Вот почему революция неминуема! (VIII)



   "…Совершенно не могу уснуть, час назад убрали от нас лампу, совсем уже светло, птицы громко поют, время от времени каркает ворона. Мой товарищ по камере спит неспокойно. Мы узнали, что утверждены два смертных приговора, сегодня ночью приговоренных не увели, значит, уведут завтра. У каждого из них, вероятно, есть родители, друзья, невеста. Последние минуты… Они здоровы, полны сил и бессильны. Придут и возьмут их, свяжут и повезут на место казни. Вокруг лица врагов или трусов, прикосновение палача, последний взгляд на мир, саван, и конец. Лишь бы скорее, лишь бы меньше думать, меньше чувствовать, блеснет мысль: да здравствует революция, прощайте навеки, навсегда.

   А для оставшихся завтра начнется такой же день, как и раньше. Столько уже людей прошло этот путь! И кажется, что люди уже не чувствуют, привыкли, это не производит на них никакого впечатления. Люди? Но ведь и я к ним принадлежу. Я не судья им, сужу о них по себе. Я спокоен, не поднимаю бунта, душа моя не терзается, как еще недавно. На поверхности ее тишина. Получаю известие — что-то дрогнуло еще одна капля — и наступает спокойствие. А за пределами сознания копится яд. Когда наступит время, он загорится местью и не позволит теперешним победителям-палачам испытать радость победы. А за этим мнимым равнодушием людей, быть может, скрывается страшная борьба за жизнь и геройство. Жить — разве это не значит питать несокрушимую веру в победу? Теперь уже и те, которые мечтали об убийстве как возмездии за преступление, чувствуют, что эти мечты не могут быть ответом на преступления, совершаемые постоянно, уже ничто не уничтожит в душе тяжелых следов этих преступлений. Эти мечты говорят только о непогасшей вере в победу народа, о страшном возмездии, которое готовят себе теперешние палачи. А в душах современников все усиливаются боль и ужас, с которыми связано внешнее равнодушие пока не вспыхнет бешеный пожар за тех, у кого не было сил быть равнодушным и кто лишил себя жизни, за покушение шакалов на высший инстинкт человека — инстинкт жизни, за тот ужас, который люди должны были пережить.

   …Ночь. Повесили Пекарского и Рогова из Радома, воинский отряд уже пошел обратно…

   То, что я писал вчера о героизме жизни, возможно, и неправда. Мы живем потому, что хотим жить, несмотря ни на что. Бессилие убивает и опошляет души. Человек держится за жизнь, потому что он связан с нею тысячью нитей, печалей, надежд и привязанностей.

   …Оказывается, Рогов, казненный две недели назад вместе с Пекарским, предан смерти без всякой вины с его стороны. Он приехал в Радом спустя несколько дней после убийства жандарма Михайлова, за участие в котором был осужден. Пекарский («Рыдз») заявил, что по этому делу уже осуждено много совершенно невиновных (Шенк и другие), что, возможно, засудят и Рогова, но что в этом убийстве виноват только он один. А Рогова приговорили. Председательствовал на суде известный мерзавец Козелкин. Скалон утвердил приговор.
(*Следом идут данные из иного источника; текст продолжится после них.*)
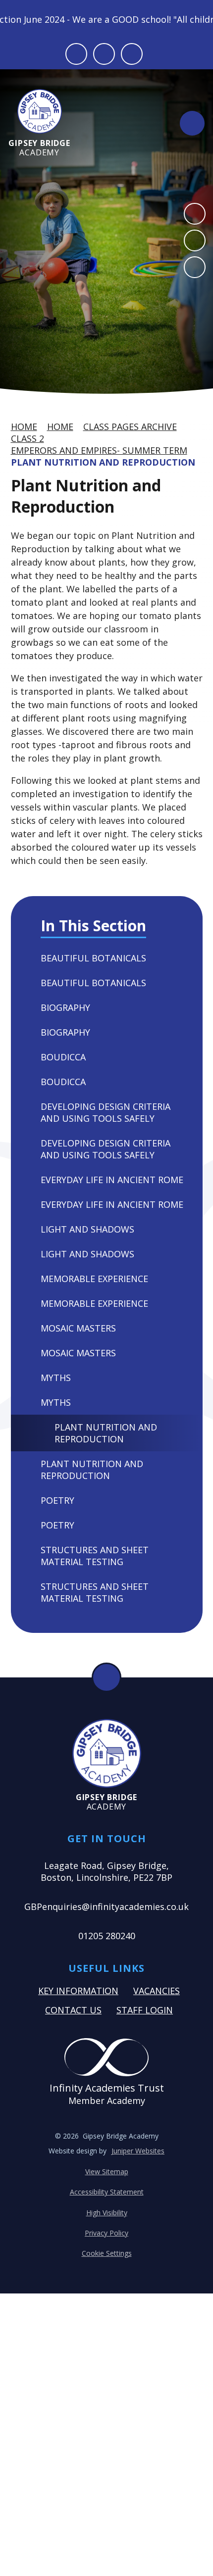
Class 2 (27, 438)
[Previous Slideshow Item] (195, 214)
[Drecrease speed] (104, 54)
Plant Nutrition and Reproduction (103, 462)
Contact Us (73, 2010)
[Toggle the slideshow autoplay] (195, 267)
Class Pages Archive (130, 426)
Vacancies (156, 1991)
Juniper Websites (137, 2150)
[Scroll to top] (106, 1677)
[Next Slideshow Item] (195, 240)
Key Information (78, 1991)
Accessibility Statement (107, 2191)
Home (24, 426)
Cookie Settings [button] (107, 2253)
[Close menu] (192, 123)
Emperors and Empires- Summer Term (99, 450)
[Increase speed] (132, 54)
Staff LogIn (144, 2010)
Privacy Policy (106, 2233)
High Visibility (106, 2212)
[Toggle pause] (76, 54)
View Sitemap (106, 2171)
   …Вчера вечером повешен Вульчинский. Вместе с другими он сидел напротив нас. Молодой, красивый парень. Мы его видели в дверную щель. Он вышел спокойный…"

   Ночью Дзержинский проснулся от осторожного стука, — сосед называл свое имя, сообщал, что неожиданно этапирован в Варшаву из Саратова по делу военной организации социал-демократов, интересовался, не сидит ли кто из офицеров.
   Дзержинский ответил, что Аветисянц умер, а судьба Калинина и Петрова до конца неизвестна.
   «Какого Петрова!?» — простучал сосед, назвавшийся «Соломкой».
   «Александра Петрова», — ответил Дзержинский.
   «Он хромой?» «Разве может офицер быть хромым?» «В Саратове сидел хромой Александр Петров, эсер, боевик… Когда я о нем говорю, меня упрекают в подозрительности». «Что так?» «Этого Петрова два месяца истязали в карцере, вся тюрьма слышала вопли. Но это случилось через десять дней после того, как его посадили в карцер. До этого из карцера не доносилось криков. Я спросил одного из стражников. Меня эти десять дней тишины заинтересовали. Кто сидел в карцере те десять дней? Он ответил, что никого. А потом этого Петрова отправили в дом умалишенных и оттуда он совершил побег». «Стражнику можно верить?» «Абсолютно. Его брат с нами». «Как фамилия?» «А ваша?» «Не сердитесь, это форма проверки» «Ха-ха, это я смеюсь» «Я тоже». «Если что узнаете про офицеров, дайте знать». «Непременно».
   Назавтра информация о десяти днях Александра Петрова, что сидел в Саратове, ушла из Десятого павильона в Берлин, Розе Люксембург. Оттуда попала в Париж. Бурцеву.
   Ах, тюрьма, тюрьма! Главная хранительница тайн и памяти, чего здесь не услышишь только, какие имена не мелькнут в разговоре или перестуке; на воле бы забылось, а тут не-ет! Здесь человек превращается в некий накопитель гнева, мщения и надежды, подобен электрическому раскату, прикоснись — высветит! Если же ты враг, убьет.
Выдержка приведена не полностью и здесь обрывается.